The government has an obligation to create an enabling environment to allow the most talented to flourish. Unfortunately, our political leaders promote cronyism, mediocrity and a toxic business environment through punitive tax regimes and poorly thought out macroeconomic policies. In any case, it is economical to talk about huge infrastructure investments if they are not designed and built by our own engineers and designers, and the majority of the supplies do not come from the economy.

Guarantee protection

Regarding natural resources, we have not been endowed with non-renewable resources. But we have a lot of renewable resources. The world has made a significant shift to green growth and circular business models. This calls on our decision makers to make a deliberate effort to integrate green energy into our construction technologies. It demands that green energy be our main source at the industrial and domestic levels. Our waste management system must be transformed into pioneering industries of the 21st century. Relevant green technologies for waste management already exist.

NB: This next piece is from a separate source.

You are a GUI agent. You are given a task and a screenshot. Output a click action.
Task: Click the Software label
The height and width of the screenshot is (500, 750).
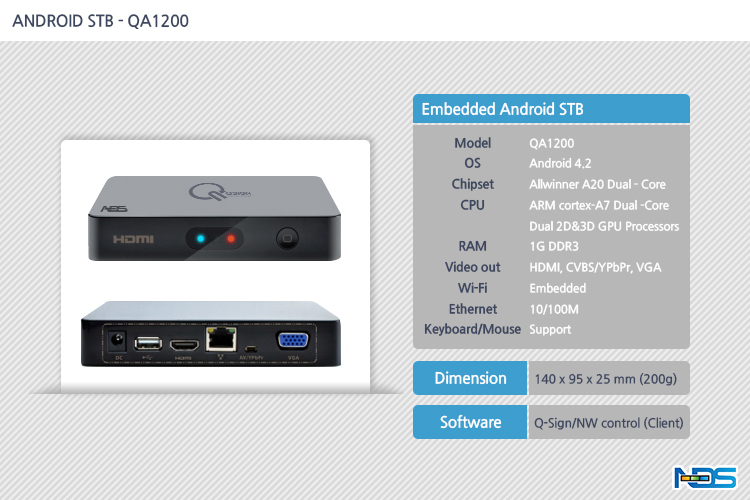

On the last question of property rights and political stability, we probably get three out of 10 at best. It is an open secret that it is difficult to trust the authenticity of government documents on properties. Nor are citizens ashamed to copy and commercialize the innovations of others without rights. An economy whose leaders cannot ensure the sanctity of property rights nor guarantee the protection of the innovations of its citizens is doomed ab initio. No investor or creator will want to put all their energy and soul into such a system.

With the hindsight of models of efficient economic structures, the late Michael Kijana Wamalwa had this in mind: that for the king to be great, then he must surround himself with fine and polite men and women in their own domains of expertise. This model of leadership abhors sycophancy and mediocrity not only in the politics of the day, but also in the management of the economy.